• ABOUT THIS EXERCISE: From the line that contains "Click the Radio - 10 item link" through the end of the records below, write out each line exactly as it appears, but not the pictures.

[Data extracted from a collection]
_____

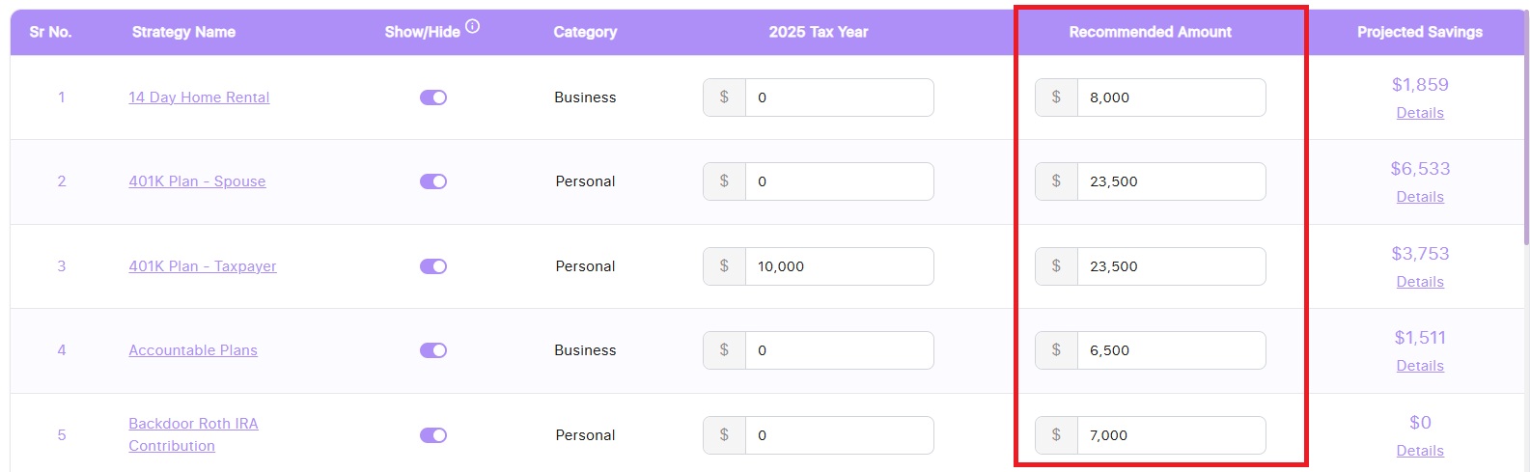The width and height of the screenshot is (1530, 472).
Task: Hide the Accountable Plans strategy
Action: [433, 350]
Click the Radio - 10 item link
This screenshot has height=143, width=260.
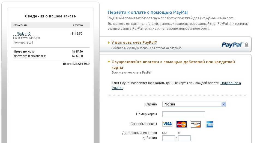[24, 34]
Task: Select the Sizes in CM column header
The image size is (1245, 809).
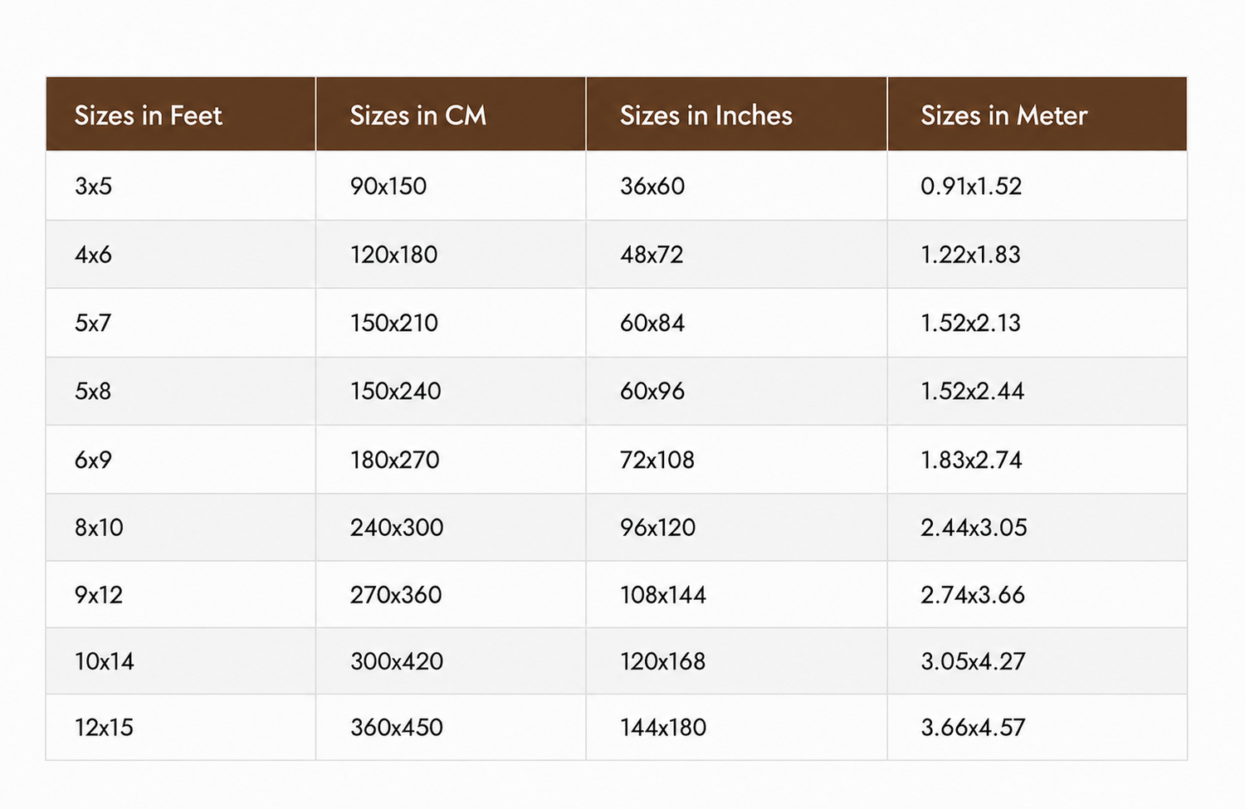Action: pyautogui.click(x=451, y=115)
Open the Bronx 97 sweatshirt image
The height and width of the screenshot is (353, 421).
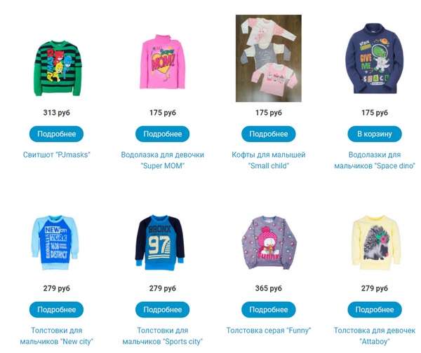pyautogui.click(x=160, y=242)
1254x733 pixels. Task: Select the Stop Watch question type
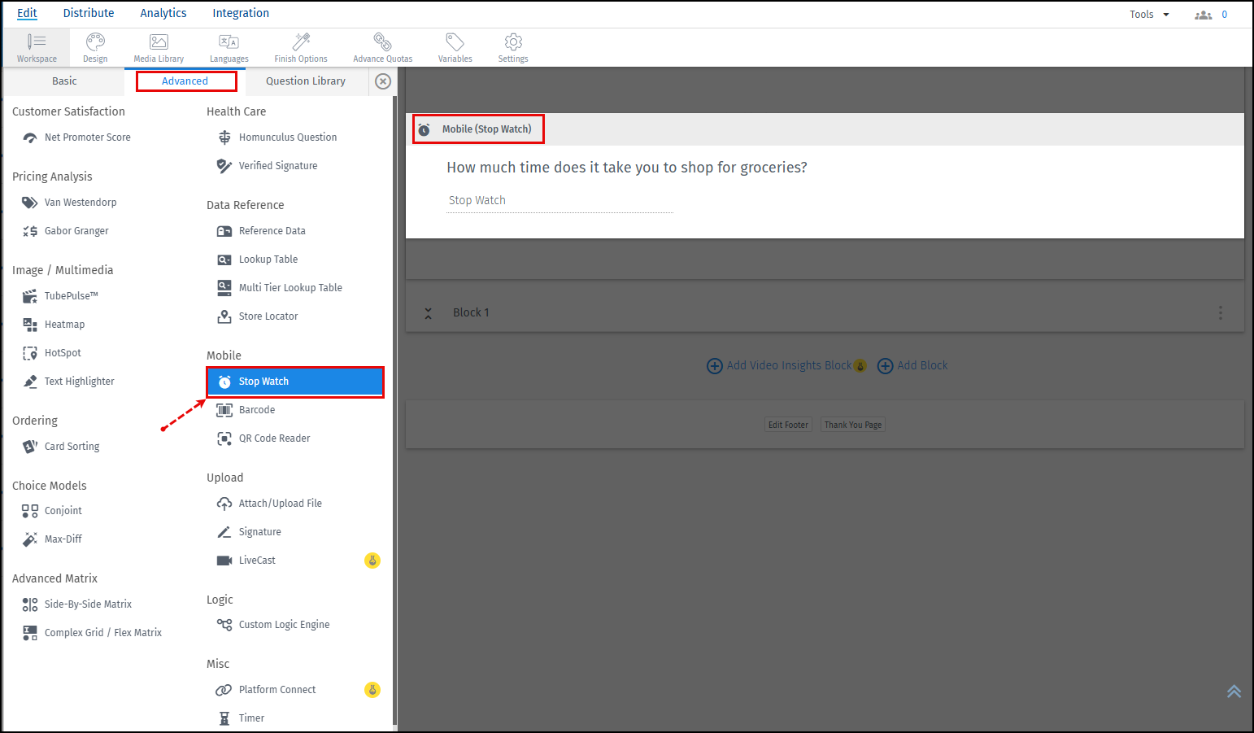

_____

• SOLUTION FOR THIS PROBLEM:
Click the Radio - 10 item link
This screenshot has height=143, width=260.
[24, 34]
Task: Select the Sizes in CM column header
The image size is (1245, 809).
Action: pyautogui.click(x=451, y=115)
Open the Bronx 97 sweatshirt image
The height and width of the screenshot is (353, 421).
pyautogui.click(x=160, y=242)
1254x733 pixels. Task: Select the Stop Watch question type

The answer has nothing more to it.